▸ **Work item**: Return the entries in full, exactly as they were written.

Collected data entries:
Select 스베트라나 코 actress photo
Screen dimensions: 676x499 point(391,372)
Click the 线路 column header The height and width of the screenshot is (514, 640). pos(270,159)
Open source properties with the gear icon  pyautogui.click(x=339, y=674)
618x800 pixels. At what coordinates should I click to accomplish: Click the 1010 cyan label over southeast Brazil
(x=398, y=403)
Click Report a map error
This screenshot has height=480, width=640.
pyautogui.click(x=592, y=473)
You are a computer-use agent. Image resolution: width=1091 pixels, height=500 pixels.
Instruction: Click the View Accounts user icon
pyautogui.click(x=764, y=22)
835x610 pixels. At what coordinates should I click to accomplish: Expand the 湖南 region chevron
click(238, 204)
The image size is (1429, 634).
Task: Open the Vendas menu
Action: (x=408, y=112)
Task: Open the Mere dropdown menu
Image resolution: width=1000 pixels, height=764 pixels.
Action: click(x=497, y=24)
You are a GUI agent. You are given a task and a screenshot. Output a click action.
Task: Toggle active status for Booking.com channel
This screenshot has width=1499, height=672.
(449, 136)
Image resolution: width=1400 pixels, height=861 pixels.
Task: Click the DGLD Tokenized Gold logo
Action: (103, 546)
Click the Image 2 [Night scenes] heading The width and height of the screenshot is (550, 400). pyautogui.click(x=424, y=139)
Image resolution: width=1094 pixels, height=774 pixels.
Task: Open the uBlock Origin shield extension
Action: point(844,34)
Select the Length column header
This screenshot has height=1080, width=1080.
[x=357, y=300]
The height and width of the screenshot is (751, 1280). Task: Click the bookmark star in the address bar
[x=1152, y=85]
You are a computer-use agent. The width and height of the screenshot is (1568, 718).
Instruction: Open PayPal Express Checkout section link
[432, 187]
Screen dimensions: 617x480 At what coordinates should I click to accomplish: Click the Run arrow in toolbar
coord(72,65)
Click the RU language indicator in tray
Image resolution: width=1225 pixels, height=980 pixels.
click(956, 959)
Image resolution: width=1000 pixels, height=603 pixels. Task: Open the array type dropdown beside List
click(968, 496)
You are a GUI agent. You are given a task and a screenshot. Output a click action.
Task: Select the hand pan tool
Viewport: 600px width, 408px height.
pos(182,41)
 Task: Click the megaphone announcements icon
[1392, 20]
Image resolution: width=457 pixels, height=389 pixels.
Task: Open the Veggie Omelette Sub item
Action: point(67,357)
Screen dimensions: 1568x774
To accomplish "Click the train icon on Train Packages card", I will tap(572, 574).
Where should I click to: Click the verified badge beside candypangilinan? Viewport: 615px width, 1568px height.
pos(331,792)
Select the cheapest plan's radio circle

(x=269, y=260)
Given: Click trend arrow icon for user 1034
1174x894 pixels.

▸ **Finished exercise**:
Select 스베트라나 코 actress photo
Screen dimensions: 676x499 point(391,372)
Click the 线路 column header The height and width of the screenshot is (514, 640). pos(270,159)
Open source properties with the gear icon  pyautogui.click(x=339, y=674)
618x800 pixels. At what coordinates should I click to accomplish: Click the 1010 cyan label over southeast Brazil
(x=398, y=403)
Click Report a map error
This screenshot has height=480, width=640.
pyautogui.click(x=592, y=473)
You are a computer-use agent. Image resolution: width=1091 pixels, height=500 pixels.
Instruction: Click the View Accounts user icon
pyautogui.click(x=764, y=22)
835x610 pixels. At what coordinates should I click to accomplish: Expand the 湖南 region chevron
click(238, 204)
The image size is (1429, 634).
Task: Open the Vendas menu
Action: (x=408, y=112)
Task: Open the Mere dropdown menu
Image resolution: width=1000 pixels, height=764 pixels.
Action: click(x=497, y=24)
You are a GUI agent. You are given a task and a screenshot. Output a click action.
Task: Toggle active status for Booking.com channel
This screenshot has width=1499, height=672.
(449, 136)
Image resolution: width=1400 pixels, height=861 pixels.
Task: Click the DGLD Tokenized Gold logo
Action: (103, 546)
Click the Image 2 [Night scenes] heading The width and height of the screenshot is (550, 400). pyautogui.click(x=424, y=139)
Image resolution: width=1094 pixels, height=774 pixels.
Task: Open the uBlock Origin shield extension
Action: point(844,34)
Select the Length column header
This screenshot has height=1080, width=1080.
[x=357, y=300]
The height and width of the screenshot is (751, 1280). Task: Click the bookmark star in the address bar
[x=1152, y=85]
You are a computer-use agent. The width and height of the screenshot is (1568, 718).
Instruction: Open PayPal Express Checkout section link
[432, 187]
Screen dimensions: 617x480 At what coordinates should I click to accomplish: Click the Run arrow in toolbar
coord(72,65)
Click the RU language indicator in tray
Image resolution: width=1225 pixels, height=980 pixels.
click(956, 959)
Image resolution: width=1000 pixels, height=603 pixels. Task: Open the array type dropdown beside List
click(968, 496)
You are a GUI agent. You are given a task and a screenshot. Output a click action.
Task: Select the hand pan tool
Viewport: 600px width, 408px height.
pos(182,41)
 Task: Click the megaphone announcements icon
[1392, 20]
Image resolution: width=457 pixels, height=389 pixels.
Task: Open the Veggie Omelette Sub item
Action: point(67,357)
Screen dimensions: 1568x774
To accomplish "Click the train icon on Train Packages card", I will tap(572, 574).
Where should I click to: Click the verified badge beside candypangilinan? Viewport: 615px width, 1568px height.
pos(331,792)
Select the cheapest plan's radio circle

(x=269, y=260)
Given: Click trend arrow icon for user 1034
1174x894 pixels.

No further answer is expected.